47-Jähriger kommt nach Wiener U-Bahn-Attacke in Anstalt

Ein 47-jähriger Mann, der am 30. April 2014 in der U-Bahn-Station Neubaugasse versucht hatte, einen russischen Touristen ohne ersichtlichen Grund auf die Geleise zu stoßen, ist am Mittwochnachmittag im Wiener Straflandesgericht in eine Anstalt für geistig abnorme Rechtsbrecher eingewiesen worden. Die Entscheidung des Schwurgerichts (Vorsitz: Stefan Apostol) ist nicht rechtskräftig.


Wäre der 47-Jährige infolge seiner schweren psychischen Erkrankung – er leidet an einer ausgeprägten paranoiden Schizophrenie – nicht zurechnungsunfähig und damit nicht schuldfähig gewesen, wäre ihm die Tat als versuchter Mord zugerechnet worden. Der Mann war mit Anlauf und voller Wucht gegen einen Russen gelaufen, der gemeinsam mit zwei Landsleuten auf die U-Bahn wartete. Dann versuchte er, den Touristen in den Schacht zu stoßen. “Es ist ihm nur deshalb nicht gelungen, weil der Mann von massiger Statur war”, betonte Staatsanwältin Iris Braitenberg-Zennenberg. Die U-Bahn wäre zwei Minuten später eingefahren.

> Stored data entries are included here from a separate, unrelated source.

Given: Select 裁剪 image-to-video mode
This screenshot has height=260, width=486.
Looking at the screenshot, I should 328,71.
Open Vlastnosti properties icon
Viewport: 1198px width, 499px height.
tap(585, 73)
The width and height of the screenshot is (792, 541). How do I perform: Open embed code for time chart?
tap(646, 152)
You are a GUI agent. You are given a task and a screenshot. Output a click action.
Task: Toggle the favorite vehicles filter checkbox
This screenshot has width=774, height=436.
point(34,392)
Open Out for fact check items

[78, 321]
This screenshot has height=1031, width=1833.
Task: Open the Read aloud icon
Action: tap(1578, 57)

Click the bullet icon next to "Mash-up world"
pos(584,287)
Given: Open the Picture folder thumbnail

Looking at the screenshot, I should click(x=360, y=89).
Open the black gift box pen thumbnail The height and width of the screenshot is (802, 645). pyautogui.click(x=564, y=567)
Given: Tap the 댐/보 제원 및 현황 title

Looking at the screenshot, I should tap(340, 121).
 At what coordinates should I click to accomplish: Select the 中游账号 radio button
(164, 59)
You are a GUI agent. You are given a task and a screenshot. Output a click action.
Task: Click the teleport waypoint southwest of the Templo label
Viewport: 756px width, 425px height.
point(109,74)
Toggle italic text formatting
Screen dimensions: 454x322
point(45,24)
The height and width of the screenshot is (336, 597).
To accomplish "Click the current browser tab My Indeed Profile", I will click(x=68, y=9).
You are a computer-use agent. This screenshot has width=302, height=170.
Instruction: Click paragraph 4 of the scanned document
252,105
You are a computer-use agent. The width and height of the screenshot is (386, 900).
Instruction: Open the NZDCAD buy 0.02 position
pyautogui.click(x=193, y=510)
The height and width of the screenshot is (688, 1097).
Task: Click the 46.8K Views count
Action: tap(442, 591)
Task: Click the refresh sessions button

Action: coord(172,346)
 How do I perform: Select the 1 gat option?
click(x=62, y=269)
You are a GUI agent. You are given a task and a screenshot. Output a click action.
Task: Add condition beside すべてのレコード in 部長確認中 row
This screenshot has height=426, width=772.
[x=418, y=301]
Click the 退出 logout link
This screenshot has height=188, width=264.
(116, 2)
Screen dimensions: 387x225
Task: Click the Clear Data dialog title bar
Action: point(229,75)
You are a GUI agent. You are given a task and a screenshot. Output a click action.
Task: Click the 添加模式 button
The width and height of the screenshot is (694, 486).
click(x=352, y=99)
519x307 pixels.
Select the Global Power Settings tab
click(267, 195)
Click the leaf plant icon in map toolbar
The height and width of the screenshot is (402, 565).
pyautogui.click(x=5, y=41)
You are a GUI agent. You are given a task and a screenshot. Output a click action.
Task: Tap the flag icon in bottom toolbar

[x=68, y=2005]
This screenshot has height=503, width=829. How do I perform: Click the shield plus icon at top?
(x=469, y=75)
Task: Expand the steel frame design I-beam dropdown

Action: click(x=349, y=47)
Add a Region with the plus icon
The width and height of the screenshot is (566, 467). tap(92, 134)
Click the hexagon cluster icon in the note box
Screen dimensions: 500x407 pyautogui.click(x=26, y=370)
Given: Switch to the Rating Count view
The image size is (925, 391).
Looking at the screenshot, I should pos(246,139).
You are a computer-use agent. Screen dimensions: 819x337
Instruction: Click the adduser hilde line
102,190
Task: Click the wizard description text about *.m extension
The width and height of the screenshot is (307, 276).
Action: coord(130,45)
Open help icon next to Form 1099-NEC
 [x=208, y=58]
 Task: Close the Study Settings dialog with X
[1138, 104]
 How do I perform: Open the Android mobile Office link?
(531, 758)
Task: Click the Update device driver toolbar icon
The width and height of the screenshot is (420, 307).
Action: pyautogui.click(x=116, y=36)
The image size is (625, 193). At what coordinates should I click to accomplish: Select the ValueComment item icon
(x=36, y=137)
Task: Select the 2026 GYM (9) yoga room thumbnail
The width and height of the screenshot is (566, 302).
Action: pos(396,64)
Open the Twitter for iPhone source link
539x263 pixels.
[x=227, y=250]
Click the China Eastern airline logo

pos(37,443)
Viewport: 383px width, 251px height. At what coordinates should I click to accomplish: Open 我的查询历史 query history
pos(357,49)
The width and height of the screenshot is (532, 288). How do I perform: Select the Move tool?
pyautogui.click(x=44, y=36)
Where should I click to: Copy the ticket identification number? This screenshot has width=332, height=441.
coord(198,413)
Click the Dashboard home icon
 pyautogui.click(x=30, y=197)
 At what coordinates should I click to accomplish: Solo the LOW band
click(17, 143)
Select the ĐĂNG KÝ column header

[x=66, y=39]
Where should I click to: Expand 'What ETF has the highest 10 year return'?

Der 47-Jährige, der in New York studiert und später in Wien jahrelang bei der Internationalen Atomenergiebehörde IAEA gearbeitet hatte, zeigte sich in der Verhandlung krankheitsuneinsichtig. Zuletzt soll er die ihm verschriebenen Medikamente nicht mehr eingenommen haben, da er diese als “Gift” einstufte, welches ihm schade. Gerichtspsychiaterin Sigrun Rossmanith empfahl dringend, den Akademiker in eine geschlossene Anstalt einzuweisen. Die Kombination aus einer “höhergradigen Abartigkeit außerhalb der Norm” und einer leichten Irritierbarkeit und Kränkbarkeit mache es erforderlich, “dass er in einem strukturierten, straffen Setting behandelt wird”.

Gegen die Einweisung legte der Rechtsvertreter des 47-Jährigen Nichtigkeitsbeschwerde ein.